Wird die Bewegungsfreiheit verbessert oder erschwert? Der stellvertretende Leiter der ukrainischen Nationalpolizei, Kostjantyn Buschujew, sagte, dass es in den befreiten Gebieten sowie an der zweiten und dritten Verteidigungslinie deutlich weniger Kontrollpunkte geben werde. Zivilisten würden seltener unterwegs anhalten und ihre Papiere vorzeigen müssen. Noch haben aber die Einwohner der Regionen Donezk und Luhansk keine Veränderungen bezüglich der Kontrollpunkte festgestellt.
Was wird sich für Journalisten ändern? Am 25. April 2018 hat sich das Akkreditierungsverfahren für Journalisten geändert, die aus dem Kampfgebiet in der Ostukraine berichten wollen. Künftig wird sich mit der Akkreditierung das Pressezentrum der Vereinten Kräfte befassen. Am 25. April 2018 hat es damit begonnen, von Medienvertretern Anträge auf Akkreditierung entgegenzunehmen. Um akkreditiert zu werden, müssen Medienvertreter einen Brief ihres Arbeitgebers an das Pressezentrum der Vereinten Kräfte mit der Bitte um Akkreditierung senden. Der Brief sollte den Vor- und Nachnamen, die Bezeichnung der Position des Medienvertreters, seine Telefonnummer sowie das Datum der Dienstreise enthalten. Der Brief muss vom Chef des Medienunternehmens unterschrieben und mit einem Stempel versehen sein. Dem Schreiben sind Kopien der Pässe (erste und zweite Seite) sowie der Presseausweise der zu akkreditierenden Medienvertreter beizufügen.
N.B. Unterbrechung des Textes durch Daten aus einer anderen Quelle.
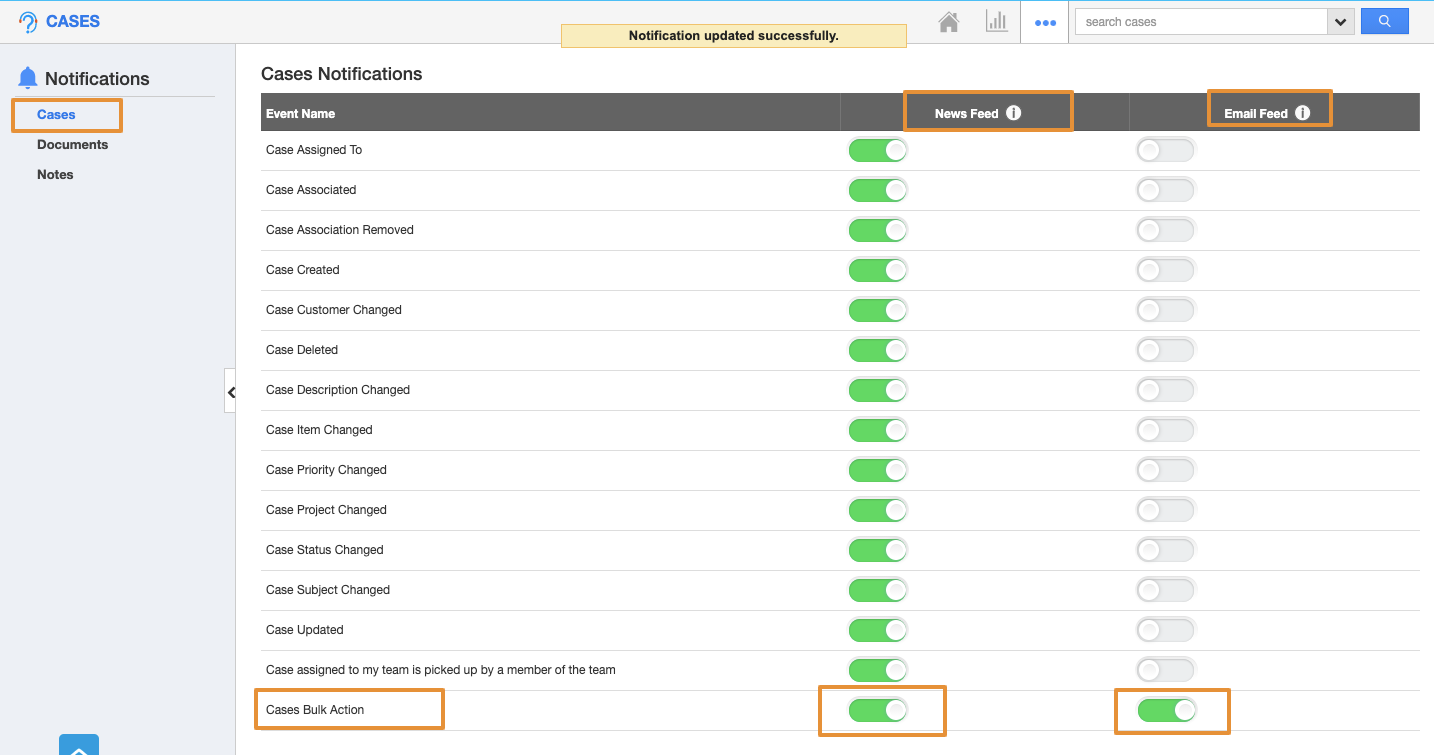The height and width of the screenshot is (755, 1434).
Task: Open the Cases notifications link
Action: (x=56, y=114)
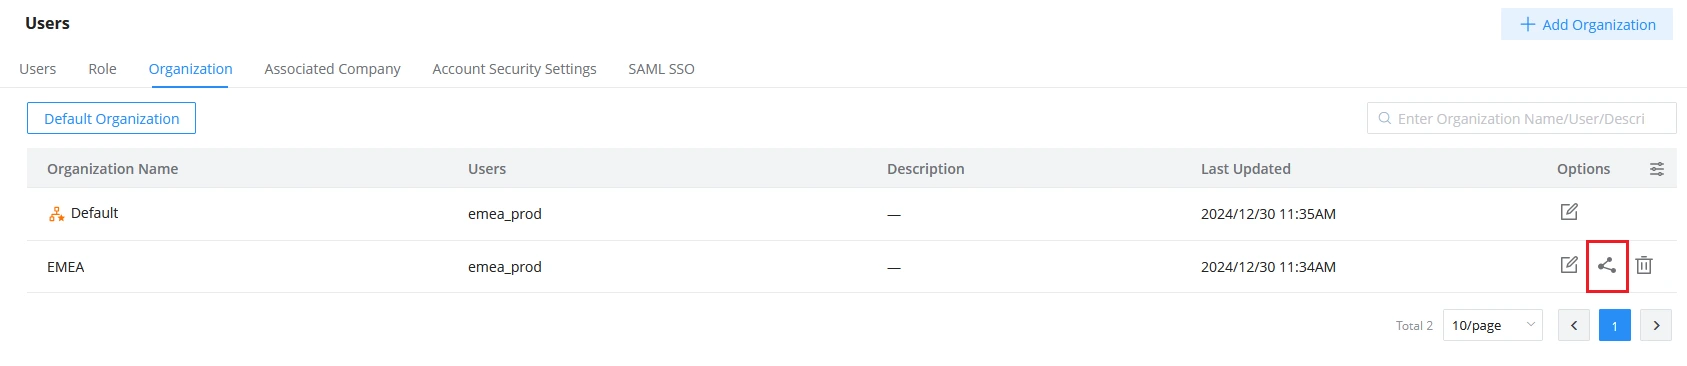The width and height of the screenshot is (1687, 366).
Task: Click the search magnifier icon
Action: coord(1385,118)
Gescannte Kopien der Papiere müssen an folgende E-Mail gesendet werden: accreditation@ukr.net.
Telefonnummer für Informationen: +38 (098) 671-30-40.
Um einen Presseausweis für den Aufenthalt im Gebiet der Operation der Vereinten Kräfte zu erhalten, muss der Medienvertreter sein Foto, seinen Vor- und Nachnamen (in Übereinstimmung mit dem Pass, der die Identität des Medienvertreters belegt) sowie eine gescannte Kopie des Dokuments, das die Zugehörigkeit der Person zum angegebenen Medienunternehmen nachweist, per E-Mail einreichen. Die bisherigen Presseausweise für eine Akkreditierung in der ATO-Zone bleiben bis zu ihrem Ablauf, aber höchstens bis zum 1. August 2018 gültig.